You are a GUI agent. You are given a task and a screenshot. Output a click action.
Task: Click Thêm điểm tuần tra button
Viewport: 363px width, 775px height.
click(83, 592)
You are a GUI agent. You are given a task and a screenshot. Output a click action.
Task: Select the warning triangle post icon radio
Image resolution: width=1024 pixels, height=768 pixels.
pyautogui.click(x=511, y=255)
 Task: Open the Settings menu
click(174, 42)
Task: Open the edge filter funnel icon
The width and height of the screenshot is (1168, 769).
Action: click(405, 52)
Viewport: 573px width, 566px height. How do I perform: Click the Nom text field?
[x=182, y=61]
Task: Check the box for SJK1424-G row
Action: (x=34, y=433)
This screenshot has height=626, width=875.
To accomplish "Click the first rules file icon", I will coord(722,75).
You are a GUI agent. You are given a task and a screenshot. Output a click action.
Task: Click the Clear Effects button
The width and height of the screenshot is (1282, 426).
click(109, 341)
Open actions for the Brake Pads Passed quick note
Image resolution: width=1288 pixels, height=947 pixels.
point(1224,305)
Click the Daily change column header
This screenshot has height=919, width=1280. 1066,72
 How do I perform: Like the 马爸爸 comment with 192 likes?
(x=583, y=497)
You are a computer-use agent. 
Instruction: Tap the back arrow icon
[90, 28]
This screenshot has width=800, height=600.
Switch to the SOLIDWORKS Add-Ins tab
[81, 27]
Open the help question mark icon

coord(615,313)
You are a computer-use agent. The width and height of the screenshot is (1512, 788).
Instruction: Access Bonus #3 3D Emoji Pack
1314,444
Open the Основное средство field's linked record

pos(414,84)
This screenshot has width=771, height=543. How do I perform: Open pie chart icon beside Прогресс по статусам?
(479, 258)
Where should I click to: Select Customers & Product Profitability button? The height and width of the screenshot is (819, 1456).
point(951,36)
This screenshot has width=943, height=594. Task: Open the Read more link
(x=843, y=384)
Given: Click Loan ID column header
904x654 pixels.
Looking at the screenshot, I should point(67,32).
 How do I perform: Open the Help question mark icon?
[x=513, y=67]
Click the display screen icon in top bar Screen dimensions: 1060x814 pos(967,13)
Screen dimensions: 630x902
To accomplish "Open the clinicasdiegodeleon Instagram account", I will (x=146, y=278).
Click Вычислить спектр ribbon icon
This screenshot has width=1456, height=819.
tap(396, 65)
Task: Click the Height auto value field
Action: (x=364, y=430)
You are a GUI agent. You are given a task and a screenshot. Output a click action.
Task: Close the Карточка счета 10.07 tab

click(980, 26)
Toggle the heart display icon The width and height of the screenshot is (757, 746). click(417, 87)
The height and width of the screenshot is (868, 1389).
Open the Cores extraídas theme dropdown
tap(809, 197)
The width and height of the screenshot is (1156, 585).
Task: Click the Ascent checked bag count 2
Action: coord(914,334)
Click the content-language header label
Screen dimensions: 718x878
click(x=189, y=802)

[Problem description]: Emit only the final stretch of the records: the line containing "The height and width of the screenshot is (868, 1389)." through the end, each line exactly as it stands.

[Completed task]:
The height and width of the screenshot is (868, 1389).
Open the Cores extraídas theme dropdown
tap(809, 197)
The width and height of the screenshot is (1156, 585).
Task: Click the Ascent checked bag count 2
Action: coord(914,334)
Click the content-language header label
Screen dimensions: 718x878
click(x=189, y=802)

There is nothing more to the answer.